The question is whether that can occur without sparking a repeat of the 2013-14 taper tantrum. Bond traders have tortured memories of the Treasury market selloff that sent yields soaring after then-Fed Chairman Ben Bernanke told lawmakers the central bank could begin to pare back the bond purchases implemented in the 2007-09 recession if the economy continued to improve.
Some analysts see fears of repeat of that tantrum as likely unwarranted.
Steve Barrow, head of G-10 strategy at Standard Bank, says investors are unlikely to fret much when the Fed begins to discuss taper plans. But jitters are understandable, he said, in a note.
After all, investors who are convinced the only thing holding up asset prices, particularly bonds, is the Fed’s buying will note that the central bank’s assets have doubled to around 36% of gross domestic product since the start of 2013, Barrow said. And the liquidity crunch that accompanied the March rise in Treasury yields is likely stoking concerns that if a taper prompts Treasury holders to head for the exit, “the door might be a very small one indeed.”
But Barrow argued that those worries are outweighed by reasons why the market should take a taper in stride. After all, he wrote, there have been other instances of the Fed tightening monetary policy since 2013 that didn’t result in a “freak out.”
Those include a number of rate increases from December 2015 through the end of 2018, with the Fed going beyond tapering in 2018 to actually shrinking its balance sheet by letting maturing bonds roll off.
Neither of those events caused much pain for the Treasury market, perhaps thanks to liquidity in the system, he said.

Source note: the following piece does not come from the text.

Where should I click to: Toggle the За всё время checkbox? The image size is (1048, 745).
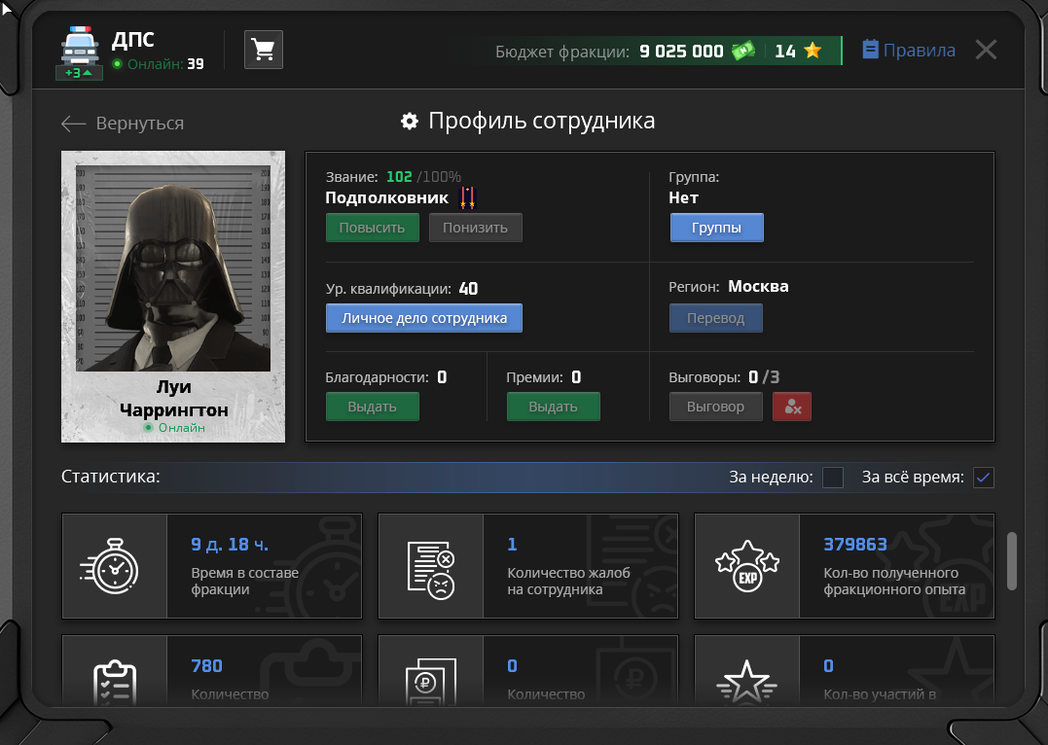click(984, 478)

In the 2016-18 period, banks were parking up to $450 billion in cash a day at the Fed through its reverse repo facility, compared with around $100 billion in 2013.
Now, reverse-repo facility usage is soaring again, topping $480 billion on Thursday.
“If liquidity stays at this sort of level, or rises further, we may find that the market copes far better with a taper announcement than it did in 2013,” Barrow said.
The strategist also noted that the Fed, unlike in 2013, won’t be leading the way when it comes to tapering. The Bank of Canada has already started to do so, and some central banks appear likely to lift interest rates before the Fed tapers. That may take some of the sting out of the Fed move.
And if the others tighten because they fear an inflation threat, tapering by the Fed could be a positive for bonds and global risk appetite by showing it isn’t falling behind the curve, he argued.
That doesn’t mean it will be all smooth sailing ahead.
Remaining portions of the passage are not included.